Le récit continue pour les 21, 22 et 23 août.
Lundi 21 août 1944
La matinée s’annonce calme. En se levant, on regarde si les sentinelles sont toujours là, mais, à chaque fois, une petite déception amenant de nombreuses questions ou suppositions : ils vont être faits prisonniers ; comment cela va-t-il se passer ? Vont-ils se défendre ?
Paris est ville ouverte, donc ils ne doivent pas se défendre ??? et les bobards vont leur train ! « Les Allemands veulent se laisser prendre plutôt que de continuer de se battre ou de rentrer en Allemagne. » Dans la matinée, un coup de téléphone : le bruit court, me dit-on, que cette trêve du dimanche a été rompue par les Allemands, et qu’ils ont recommencé à tirer dans certains quartiers de Paris. En effet, vers midi, la fusillade et la canonnade recommencent. On dit dans Paris que les Allemands voulaient bien se rendre aux Américains mais pas aux Français. Dans les Tuileries, de nombreux tanks, voitures, camions de munitions et de ravitaillement vont et viennent, faisant un bruit infernal. Quelques personnes qui se sont aventurées jusqu’à la rue de Rivoli, disent que les Tuileries sont pleins de tanks… Il y en a aussi rue de Rivoli, le canon dirigé vers le Louvre, qui font une barrière.
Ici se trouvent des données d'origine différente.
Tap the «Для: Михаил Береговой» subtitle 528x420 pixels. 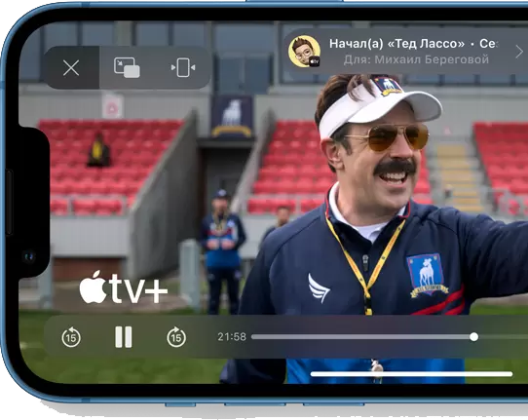[416, 59]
Dans l’après-midi, c’est relativement calme. Nos voisins de palier nous invitent à goûter avec eux, ils habitent sur la cour. Au bout d’un moment, nous n’y tenons plus, car on entend des coups de feu et du bruit et nous avons l’impression d’être enfermés. Nous traversons le palier et rentrons tous à la maison, d’où nous pourrons voir ce qui se passe au moindre bruit… enfin, rien de spécial… La soirée se passe comme toutes les autres, mais tout de même, on allume une bougie car le jour baisse et l’on ne peut se coucher si tôt. On ne peut plus travailler sur le balcon, car, avant 21h, les sentinelles passent dans la rue en criant d’un ton guttural : « Fermez vos fenêtres ! » Aussi ne voit-on plus rien dans les appartements. D’ailleurs, on n’a aucun cœur à travailler ; nous faisons une vague partie de bridge ou de dominos…mais nous en avons vite assez. Enfin, encore une journée de passée ! … calme ici…moins ailleurs… agitée en d’autres endroits.
Mardi 22 août 1944
La journée est assez semblable à celle d’hier. Le matin, j’ai pu descendre chercher le pain que l’on trouve bien difficilement (certaines boulangeries n’ont pas de bois, d’autres pas de farine), enfin j’en ai eu un peu. Heureusement j’en ai toujours un jour d’avance (avant pour en manger moins car il était rassis, maintenant, on en mange si peu ! on n’a pas faim) j’arrive à en avoir deux jours d’avance… cela me servira peut-être… Enfin la journée s’achève, nos voisins sont venus dans l’après-midi.
Après le dîner, coups de feu dans la rue près des pompiers. Je cours au balcon, un Allemand lançait des grenades et tirait des coups de feu. Immédiatement, sortant des quatre coins de la place du marché, six F.F.I. l’ont cerné et abattu ; il avait tiré sur les pompiers, en avait blessé un, ainsi qu’une jeune fille. II était ivre ! Des officiers allemands sont arrivés pour constater. Aussitôt, ils font descendre le drapeau des pompiers (ceux-ci le font mais la rage au cœur. Celui du commissariat est resté puisqu’il n’y avait plus personne, plus d’agents … ils faisaient tous partie de la Résistance. La trêve prend vraiment fin et, dans certains quartiers, on se bat dur.
Mercredi 23 août 1944
Pour notre rue, la journée est calme dans l’ensemble, mais, partout dans Paris, les F.F.I. et le peuple se battent en attendant les Alliés. On construit des barricades un peu partout, rue de l’Échelle, rue de Rohan face aux guichets, rue de Richelieu, rue des Petits-Champs, enfin partout dans Paris. Nos rues sont en somme un peu zone interdite car il y a tous les hôtels et, là, il serait difficile de faire une vraie bataille de rue, car les Allemands sont encore nombreux. Mais que se passera-t-il quand les armées alliées rentreront ? C’est à cela que l’on songe et c’est cette heure-là qui nous inquiète… Le Grand Palais est incendié par les Allemands et par les nombreux coups de canon. Les F.F.I. ont pu sauver les objets de l’exposition des prisonniers, L’âme des camps.